We have one more week until break! WHEW! Between virtual teaching and a few long long months of my third trimester, I am exhausted! Good news: I am finishing up the book that I am writing with Florencia Henshaw! It won’t be ready for awhile since it will have to be edited etc, but I am thrilled about how it is coming together. Once that is put together (and the baby is here!), I am hoping that I will be able to focus a bit more back on the blog. Don’t expect anything TOO big- but hopefully I will publish something more than once a month. 🙂
Earlier this year, one of my colleagues mentioned Flippity, and it sounded great! (Then AnneMarie published this Flippity post and I thought- hmmm I should really check it out!) We are in the middle of reading El Ekeko in sixth grade, and I wanted to have a mini fun project for the week before break. I remembered those projects where students would create board games to represent a novel they were reading. However, most of the time was spent on things that didn’t necessarily show language growth or involve a ton of re-reading the book like creating and designing the game board and the game pieces. In this case, I have found that creating the game online focuses exactly on what you want it to- the questions and answers instead of the process of making the actual game!

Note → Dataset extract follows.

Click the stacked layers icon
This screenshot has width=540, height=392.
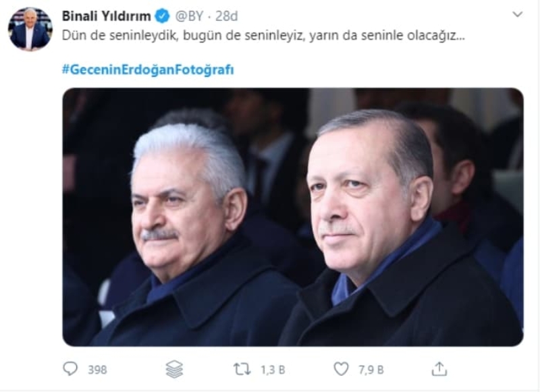tap(175, 369)
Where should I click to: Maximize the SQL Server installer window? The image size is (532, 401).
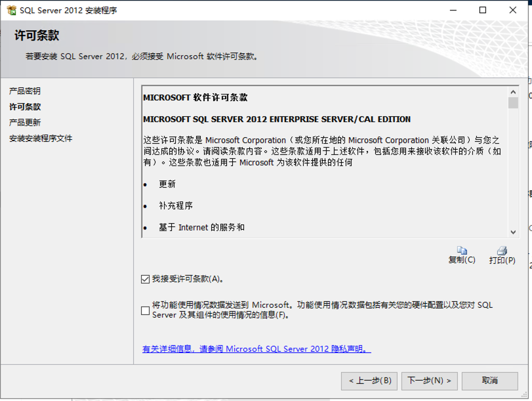click(x=483, y=11)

Next week, I will have my students work in break-out rooms and create the game using some Flippity templates/spreadsheets in one class then we can play their games the following class! I will have my students work in groups of 2-3. Luckily with Google spreadsheets, they can all edit it together! Flippity has created spreadsheets that students can edit (or teachers!) and then, the program creates the games. The website is here. (Looking for an overview on how to use it? Check this out!) I plan on making copies of the spreadsheets that they would need and then share those with them, so they don’t have to search around the website initially. I will share the options of a game board, quiz show and scavenger hunt. (Click on template and it will automatically make a copy for you!) Once they have the spreadsheet, they can easily write in their questions and answers on that.
In order to get the actual game link (at the bottom of the page on another tab), they have to “publish to the web.” I will have my students share the spreadsheet back with me, so I can do this step. Then, I can reshare the link with them. The day of games, the students can run the games themselves through Zoom with the link I share with them! I have a small class that I am trying this with, but if you have larger classes, you could also put them in breakout rooms to play. This would also be effective if you are in a hybrid model as there are no game pieces to touch.
Other options? This would also be a great review AFTER the winter break to get students to review the book again. (Looking for other ways that I reviewed books after break? Check out this post.) For my youngest students, I want them to submit questions via Seesaw, then I can create the game boards!